## THE PROBLEM
Below are the records; copy exactly the stretch from the line containing "Click the Total Value Locked in DeFi title" through the line containing "Task: Close the terminal window", both ends included, and nothing else.
--------
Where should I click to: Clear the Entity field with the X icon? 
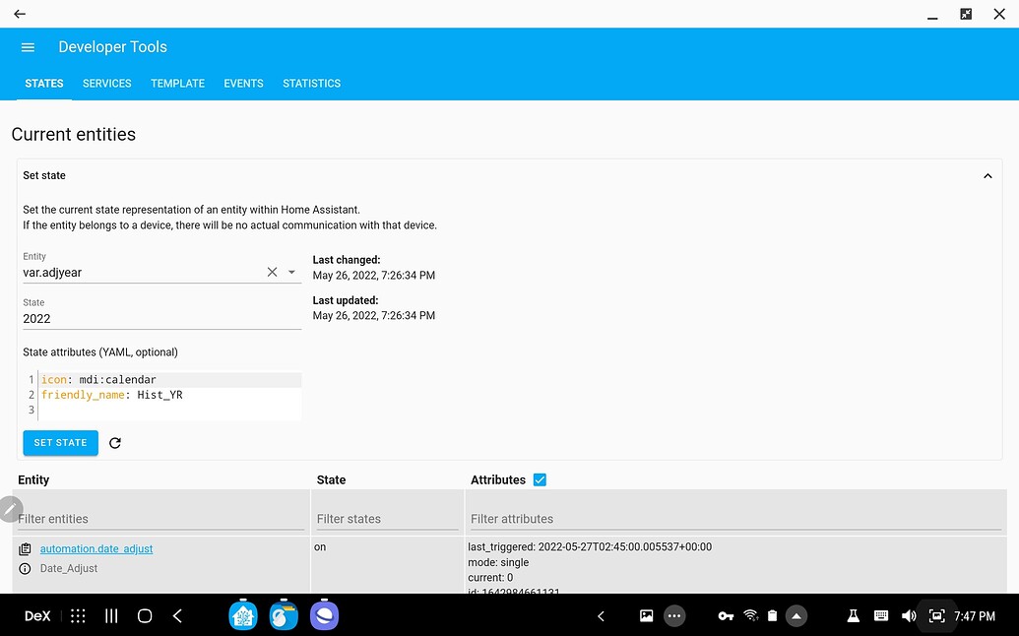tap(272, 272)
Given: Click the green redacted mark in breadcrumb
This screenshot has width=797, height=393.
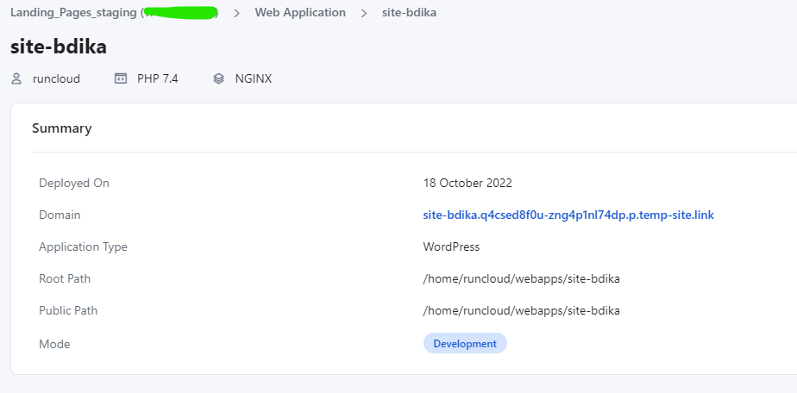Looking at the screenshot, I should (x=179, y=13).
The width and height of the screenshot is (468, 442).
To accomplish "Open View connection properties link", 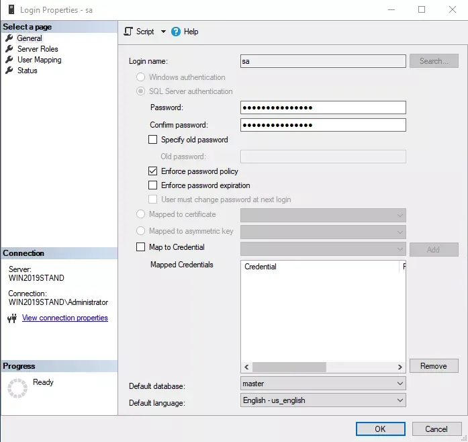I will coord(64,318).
--------
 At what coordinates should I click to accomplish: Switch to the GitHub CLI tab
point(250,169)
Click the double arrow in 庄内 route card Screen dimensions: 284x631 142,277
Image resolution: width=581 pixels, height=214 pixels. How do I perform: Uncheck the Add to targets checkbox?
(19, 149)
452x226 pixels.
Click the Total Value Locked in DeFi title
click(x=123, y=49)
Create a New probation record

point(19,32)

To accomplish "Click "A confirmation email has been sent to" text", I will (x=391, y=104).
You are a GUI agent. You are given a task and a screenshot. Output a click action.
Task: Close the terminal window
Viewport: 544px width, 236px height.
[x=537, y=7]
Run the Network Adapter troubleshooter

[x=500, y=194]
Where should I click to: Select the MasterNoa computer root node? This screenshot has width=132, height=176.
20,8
--------
## RESPONSE TO THIS TASK
Click the Total Value Locked in DeFi title
click(x=123, y=49)
Create a New probation record

point(19,32)

To accomplish "Click "A confirmation email has been sent to" text", I will (x=391, y=104).
You are a GUI agent. You are given a task and a screenshot. Output a click action.
Task: Close the terminal window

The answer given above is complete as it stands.